If Rossi does it, then I should too. Right?
My buddies and I have been having this debate every time we watch a motorcycle race. That’s kind of our thing on a Sunday whenever MotoGP is on. Here goes: WTF are they all sticking their legs out that way for? What good does that do? We never did that. We all have our theories, and we take pride in telling each other why the other one is wrong, but to be honest… we really have no idea why these guys do it. Yes we Googled it, but we want to know what MO thinks.
Brad and Friends
Dear Brad (and Friends),
As you’ve clearly stated, you and your friends watch motorcycle roadracing and you’ve certainly seen at least one rider throw their leg out in the air when they hit the brakes. Apart from the crazy lean angles and scuffed up elbow sliders we’re seeing riders accomplish these days, the leg dangle might be the most dramatic evolution of riding styles since Kenny Roberts put his knee on the ground for the first time.
It all started in 2005, when Valentino Rossi and Sete Gibernau were battling for the race win during the Jerez round of the MotoGP championship. Entering the final corner on the last lap, Rossi dove to the inside of Gibernau and stuck his foot out briefly before the two made contact. Gibernau rode off into the dirt while Rossi won the race. Motorcycle road racing has never been the same since, as riders the world over are sticking their feet and legs out every chance they get.
So the question is: Why?
Personally, I don’t know why. I’ve tried it myself, and I’ve seen countless others try it as well. The only times I’ve stuck my foot out – and it made sense (to me anyway) – was in racing situations where I was braking as late as I dared and clicking off quick, successive downshifts with the reverse shift pattern of my race bike. I simply couldn’t get my left foot back on the peg fast enough, so I stuck it out in the air for a quick second before repositioning it on the peg for the corner. It wasn’t intentional, and it’s not something I do all the time. In fact, it’s very rare.
Other riders have their reasons, and it won’t take you long to search around and find people from all corners of the internet who claim they know. This, of course, is based on their extensive experience dominating the intermediate group of their local trackday organization.

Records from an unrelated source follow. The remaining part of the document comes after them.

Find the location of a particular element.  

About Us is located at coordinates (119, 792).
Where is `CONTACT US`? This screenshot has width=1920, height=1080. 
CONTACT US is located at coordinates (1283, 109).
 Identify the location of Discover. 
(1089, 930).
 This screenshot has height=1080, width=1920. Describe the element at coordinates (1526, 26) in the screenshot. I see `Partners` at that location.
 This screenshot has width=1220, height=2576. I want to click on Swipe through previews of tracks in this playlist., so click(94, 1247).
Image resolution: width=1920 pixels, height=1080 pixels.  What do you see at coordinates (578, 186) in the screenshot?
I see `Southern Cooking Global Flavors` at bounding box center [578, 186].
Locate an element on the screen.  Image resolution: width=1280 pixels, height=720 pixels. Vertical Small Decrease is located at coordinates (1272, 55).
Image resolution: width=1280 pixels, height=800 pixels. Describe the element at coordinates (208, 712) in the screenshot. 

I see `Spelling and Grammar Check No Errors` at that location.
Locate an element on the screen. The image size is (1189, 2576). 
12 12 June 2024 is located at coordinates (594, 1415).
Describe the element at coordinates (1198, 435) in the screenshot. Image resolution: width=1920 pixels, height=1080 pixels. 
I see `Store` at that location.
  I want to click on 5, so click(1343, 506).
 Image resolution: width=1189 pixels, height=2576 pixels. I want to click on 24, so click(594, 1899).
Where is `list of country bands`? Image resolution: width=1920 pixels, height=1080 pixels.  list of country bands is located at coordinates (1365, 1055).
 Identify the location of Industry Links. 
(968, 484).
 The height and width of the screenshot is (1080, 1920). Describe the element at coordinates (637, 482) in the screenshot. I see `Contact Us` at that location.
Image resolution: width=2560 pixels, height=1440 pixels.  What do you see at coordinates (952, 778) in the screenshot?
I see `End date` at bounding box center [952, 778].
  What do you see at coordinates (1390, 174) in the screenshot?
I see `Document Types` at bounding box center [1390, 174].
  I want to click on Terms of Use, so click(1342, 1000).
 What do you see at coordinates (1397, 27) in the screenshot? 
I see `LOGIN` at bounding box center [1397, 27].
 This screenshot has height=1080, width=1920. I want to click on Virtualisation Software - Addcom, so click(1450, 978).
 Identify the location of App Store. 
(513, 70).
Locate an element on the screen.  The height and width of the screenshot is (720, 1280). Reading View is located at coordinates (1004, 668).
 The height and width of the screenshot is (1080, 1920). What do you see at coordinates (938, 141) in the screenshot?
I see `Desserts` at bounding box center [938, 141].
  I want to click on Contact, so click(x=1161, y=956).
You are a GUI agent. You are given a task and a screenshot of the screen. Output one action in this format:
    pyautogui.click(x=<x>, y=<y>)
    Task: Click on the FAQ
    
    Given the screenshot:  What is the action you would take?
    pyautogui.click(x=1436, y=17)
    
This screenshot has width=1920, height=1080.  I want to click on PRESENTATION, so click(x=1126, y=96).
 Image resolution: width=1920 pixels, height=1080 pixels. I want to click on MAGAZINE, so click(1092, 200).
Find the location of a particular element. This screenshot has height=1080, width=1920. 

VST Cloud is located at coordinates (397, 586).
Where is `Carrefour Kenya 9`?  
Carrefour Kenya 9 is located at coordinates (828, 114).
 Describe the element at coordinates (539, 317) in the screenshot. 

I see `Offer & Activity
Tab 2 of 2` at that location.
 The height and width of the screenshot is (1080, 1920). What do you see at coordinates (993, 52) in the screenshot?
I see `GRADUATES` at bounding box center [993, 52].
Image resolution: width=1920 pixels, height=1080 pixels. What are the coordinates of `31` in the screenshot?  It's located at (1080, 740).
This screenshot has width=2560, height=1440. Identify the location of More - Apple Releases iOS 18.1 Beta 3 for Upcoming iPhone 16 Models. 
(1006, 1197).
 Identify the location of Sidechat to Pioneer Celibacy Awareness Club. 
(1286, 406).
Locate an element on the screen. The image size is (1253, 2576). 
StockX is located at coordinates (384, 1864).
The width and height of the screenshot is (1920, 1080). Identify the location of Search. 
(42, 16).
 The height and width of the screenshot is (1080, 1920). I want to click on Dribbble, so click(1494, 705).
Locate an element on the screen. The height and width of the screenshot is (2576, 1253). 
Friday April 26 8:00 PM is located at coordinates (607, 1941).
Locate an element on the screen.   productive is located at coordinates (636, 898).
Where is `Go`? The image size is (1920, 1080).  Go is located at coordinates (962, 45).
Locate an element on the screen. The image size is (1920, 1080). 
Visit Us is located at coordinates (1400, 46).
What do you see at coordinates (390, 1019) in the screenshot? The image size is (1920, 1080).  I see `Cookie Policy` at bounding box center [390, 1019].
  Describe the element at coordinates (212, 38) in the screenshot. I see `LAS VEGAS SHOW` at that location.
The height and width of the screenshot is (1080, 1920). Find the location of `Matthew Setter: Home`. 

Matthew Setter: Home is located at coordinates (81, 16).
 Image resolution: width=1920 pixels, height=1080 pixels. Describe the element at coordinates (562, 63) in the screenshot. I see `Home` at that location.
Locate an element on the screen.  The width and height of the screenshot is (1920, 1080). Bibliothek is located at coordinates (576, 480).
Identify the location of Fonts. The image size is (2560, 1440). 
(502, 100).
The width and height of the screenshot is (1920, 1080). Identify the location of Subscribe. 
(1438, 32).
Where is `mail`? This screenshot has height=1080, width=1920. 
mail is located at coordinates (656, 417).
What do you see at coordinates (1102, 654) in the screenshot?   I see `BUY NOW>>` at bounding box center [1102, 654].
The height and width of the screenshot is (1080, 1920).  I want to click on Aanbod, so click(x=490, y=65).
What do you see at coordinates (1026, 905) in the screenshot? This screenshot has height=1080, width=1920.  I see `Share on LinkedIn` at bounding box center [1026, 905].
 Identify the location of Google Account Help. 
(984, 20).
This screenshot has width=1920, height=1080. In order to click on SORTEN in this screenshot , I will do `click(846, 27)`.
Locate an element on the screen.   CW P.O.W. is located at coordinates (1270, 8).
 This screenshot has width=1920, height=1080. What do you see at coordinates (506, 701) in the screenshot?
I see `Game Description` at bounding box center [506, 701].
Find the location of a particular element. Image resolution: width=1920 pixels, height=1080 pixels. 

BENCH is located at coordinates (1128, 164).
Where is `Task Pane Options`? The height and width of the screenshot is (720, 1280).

The reasons range from having the leg act as an air brake to having it act as a physical barrier to block another rider from trying to pass you. Others claim it helps with weight distribution, while yet another subset will claim they do it but don’t know why. I tend to believe this last group the most.
Nonetheless, former World Superbike champion, current Suzuki MotoGP test rider, and budding Youtube sensation Sylvain Guintoli tackles this very subject in the video below. Yes, there are lots of videos from various riders breaking down the leg dangle, but with credentials like “Guinters,” he’s the most reputable source I’ve seen yet. Check it out:
- If you brake hard enough, your feet might slip off the peg.
- It lowers your center of gravity, which helps in braking stability.
- Shifts your weight a little rearward, again helping the bike remain slightly more stable.
- Dropping your leg gives you an increase in core strength, allowing you to better brace yourself for the braking forces with your arms and the outside leg.
- The leg adds air resistance to help you slow even more, and will help push your body weight off your arms a tiny bit.
The final takeaway is perhaps the most important: the gains from the leg dangle are very minuscule. Unless you’re chasing an outright lap record somewhere, or fighting to keep your MotoGP contract for next year, sticking your leg out really won’t net you anything. However, in MotoGP every little trick one can do to shave some time is worth considering. Bombing around at a trackday, miles off the pace? Not so much.